Un bilan des discussions doit être établi en juin avant une rencontre au plus haut niveau entre la présidente de la Commission européenne Ursula von der Leyen et le Premier ministre britannique Boris Johnson.

"Accord à minima" ?

Londres avait fait de ce point d'étape une date-butoir en menaçant de ne pas poursuivre les pourparlers si les progrès n'étaient pas suffisants. Mais c'était avant le choc causé par la pandémie, qui a précipité le Vieux continent dans une récession probablement historique, et bouleversé la donne.

Les principales étapes de la route vers le Brexit. Photo : AFP/VNA/CVN

Pour Bruxelles, la relation avec Londres après le divorce du 31 janvier, fin de 47 années de vie commune, est passé au second plan face à l'urgence d'une relance économique. "Il n'y a pas grand-chose à attendre de ces nouvelles discussions. Mais je ne pense pas que les Britanniques iront à la rupture en l'absence de progrès. La situation a totalement changé avec le virus", estime l'expert Anand Menon du centre de recherches "The UK in a Changing Europe".

Londres doit toutefois se prononcer avant la fin du mois de juin sur une demande de report de la fin de la période de transition pour une année, voire deux.

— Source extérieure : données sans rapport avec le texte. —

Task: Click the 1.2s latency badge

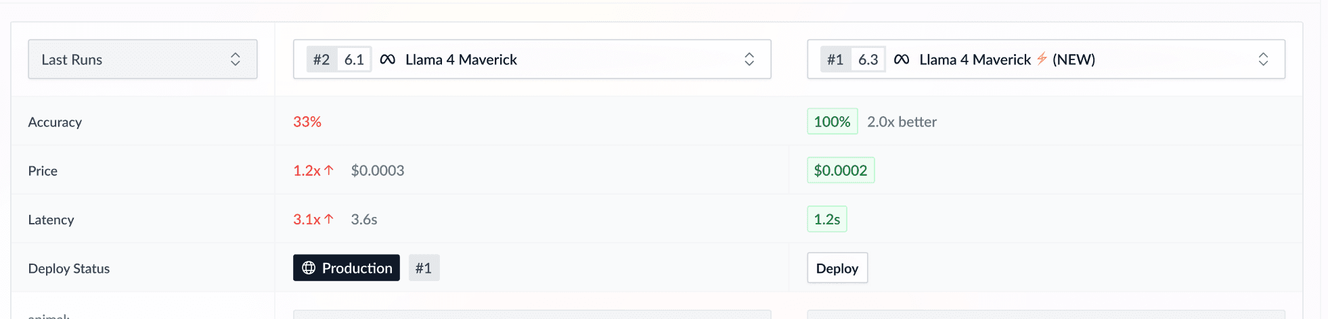Action: pos(827,219)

Le gouvernement britannique a exclu cette possibilité à maintes reprises, même si c'était l'UE qui le demandait. "Lors de sa rencontre avec Ursula von der Leyen, Boris Johnson voudra sans doute faire passer un message volontariste sur la date du 31 décembre. Ce qui ne veut pas dire qu'il a abandonné l'ambition d'un accord, même a minima, d'ici décembre", estime Eric Maurice de la Fondation Schuman.

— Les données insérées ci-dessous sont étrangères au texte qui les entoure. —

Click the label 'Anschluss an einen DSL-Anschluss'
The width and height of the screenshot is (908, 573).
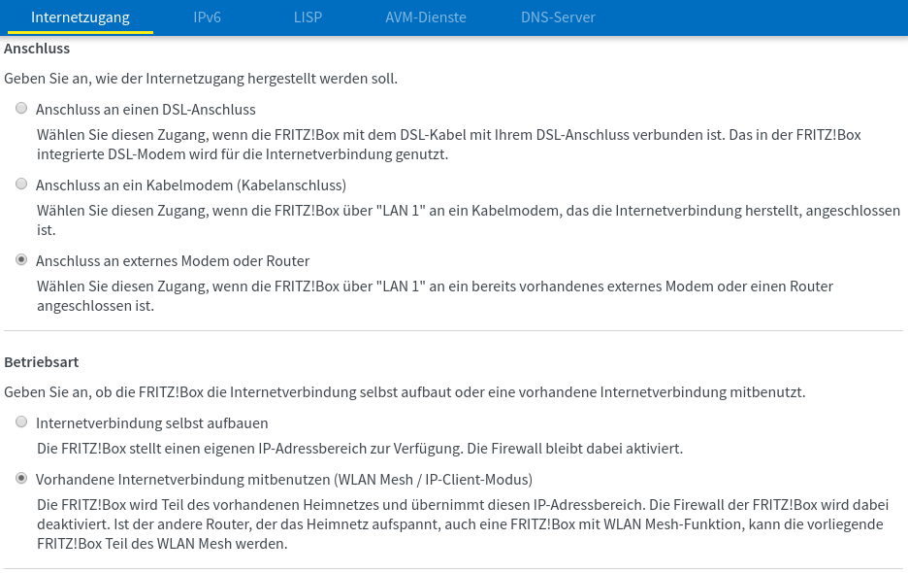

Si le Royaume-Uni décide d'interrompre les pourparlers et donc de prendre le risque d'un no deal "pour des raisons politiques, ce sera à l'approche de la date de fin décembre", prévoit Anand Menon. Tout en affichant des positions incompatibles sur les principaux sujets de la négociation - architecture de l'accord (un ou plusieurs), conditions de concurrence loyale (sur les normes environnementales, sociales, fiscales), règlement des différends, droits d'accès des pêcheurs aux eaux britanniques - les deux parties affirment vouloir trouver un compromis.

"S'il y en a un, ce sera très tard dans les discussions et pas avant l'automne", prédit l'expert britannique. Selon d'autres observateurs, Londres pourrait aussi être tenté par un no deal, dont l'effet potentiellement dévastateur pourrait être attribué aux conséquences économiques du choc de la pandémie.